William C. Carter is eminently qualified to undertake a daunting project such as the biography of one of the twentieth century’s most complex and intriguing writers. Carter is the coproducer of the documentary film Marcel Proust: A Writer’s Life (1992) and the author of The Proustian Quest (1992). The abundance of detail woven into the fabric of biography attests to his dedication and seriousness in composing a multifaceted portrait of Proust’s social, creative, and inner beings; homosexual liaisons; fascination with Parisian high society; and, above all, vocation as a writer. In addition to this central focus, Carter composes an intricate mosaic of the Parisian literary world in which Proust existed, including the fierce and sustained competition that prevailed between such publishing houses as les Éditions Grasset and les Éditions Gallimard, the latter the publisher of Proust’s award-winning À l’ombre des jeunes filles en fleurs (1919; Within a Budding Grove, 1924). The richness of documentation supporting Carter’s re-creation of Proust’s life was made possible through correspondence, memoirs, and manuscripts that became available for consultation.

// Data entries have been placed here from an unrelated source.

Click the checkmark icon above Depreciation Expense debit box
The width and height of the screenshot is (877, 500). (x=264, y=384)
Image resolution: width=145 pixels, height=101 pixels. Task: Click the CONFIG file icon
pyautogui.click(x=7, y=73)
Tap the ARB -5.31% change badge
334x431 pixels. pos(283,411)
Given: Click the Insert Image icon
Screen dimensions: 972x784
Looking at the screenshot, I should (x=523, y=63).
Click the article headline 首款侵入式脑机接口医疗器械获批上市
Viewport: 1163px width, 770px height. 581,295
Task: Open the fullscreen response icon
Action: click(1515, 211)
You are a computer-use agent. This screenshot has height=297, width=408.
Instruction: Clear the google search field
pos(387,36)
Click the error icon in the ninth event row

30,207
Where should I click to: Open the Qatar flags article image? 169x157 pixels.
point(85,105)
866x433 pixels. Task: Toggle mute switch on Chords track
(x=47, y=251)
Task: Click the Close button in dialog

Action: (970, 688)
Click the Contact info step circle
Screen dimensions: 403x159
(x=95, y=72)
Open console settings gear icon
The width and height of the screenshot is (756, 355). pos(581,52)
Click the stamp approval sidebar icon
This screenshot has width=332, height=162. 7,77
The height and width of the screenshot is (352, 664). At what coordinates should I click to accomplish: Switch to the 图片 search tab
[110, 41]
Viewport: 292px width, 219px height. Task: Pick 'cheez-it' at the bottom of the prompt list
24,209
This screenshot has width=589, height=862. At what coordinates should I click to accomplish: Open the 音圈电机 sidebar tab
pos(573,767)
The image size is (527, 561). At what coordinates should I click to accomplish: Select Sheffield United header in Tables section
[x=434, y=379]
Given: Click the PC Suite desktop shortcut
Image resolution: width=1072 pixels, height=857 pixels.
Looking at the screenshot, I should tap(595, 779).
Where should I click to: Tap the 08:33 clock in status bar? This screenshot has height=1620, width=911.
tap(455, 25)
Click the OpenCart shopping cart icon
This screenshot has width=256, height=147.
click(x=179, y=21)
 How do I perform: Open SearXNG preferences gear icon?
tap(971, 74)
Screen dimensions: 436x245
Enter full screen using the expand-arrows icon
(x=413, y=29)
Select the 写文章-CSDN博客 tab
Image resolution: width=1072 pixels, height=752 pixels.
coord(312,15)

Carter’s work is commensurate with the intricacies and compelling portrayals found in Proust’s own work and underlines, in the case of Proust, that an author’s life could indeed be translated through metaphor and invention into a literary work. Ultimately, it becomes clear that the composition of Remembrance of Things Past is built upon Proust’s intense self-reflection, and that to fully comprehend and appreciate his work, it is indeed of interest and benefit to explore the author’s existence.
Proust was born on St. Felicity’s Day, July 10, 1871, near Paris, in Auteuil, a country village that was, at the time, considered a safe haven from the fighting between monarchists and republicans that gripped Paris. This civil strife followed the defeat of France and the signing of the Treaty of Frankfurt that had ended the Franco-Prussian War (1870-1871). The boy’s father, Dr. Adrien Proust, was an acclaimed epidemiologist who, in 1869, undertook a successful and daring mission to Russia, Persia, Turkey, and Egypt in order to learn the routes by which cholera had traveled from Russia to Europe. The Proust family, one of the oldest in the small town of Illiers, near Chartres, can be traced as far back as the sixteenth century. Dr. Proust’s ancestors belonged, for the most part, to the middle class and held administrative posts—they were lawyers, bailiffs, and elected representatives. Proust’s mother, born Jeanne Weil, studied Greek and Latin in addition to English and German, and as was the custom at the time, did not attend the lycées that functioned as preparatory schools for men but studied at home. An accomplished pianist, she was descended from wealthy families who were members of the Jewish haute bourgeoisie of Paris. Jeanne agreed to raise her children as Catholics, but out of respect for her parents refused to convert to Catholicism herself.
The baby’s precarious health was attributed to the privations, anxiety, and lack of proper nourishment caused by the siege and bombardment of Paris during the Prussian assault. During these difficult times in Paris, firewood was scarce; zoo animals, pigeons, and rats were consumed, and bread was rationed. It was in Paris that the young family resided. At the age of twenty-two months, Marcel saw the birth of his brother, Robert. Robert was robust and athletic like his father while Marcel, frail, was subject to fits of hysteria and tantrums. The influence of Jeanne Proust on her elder son was particularly pronounced. They not only were physically similar—each having an oval face with large, dark...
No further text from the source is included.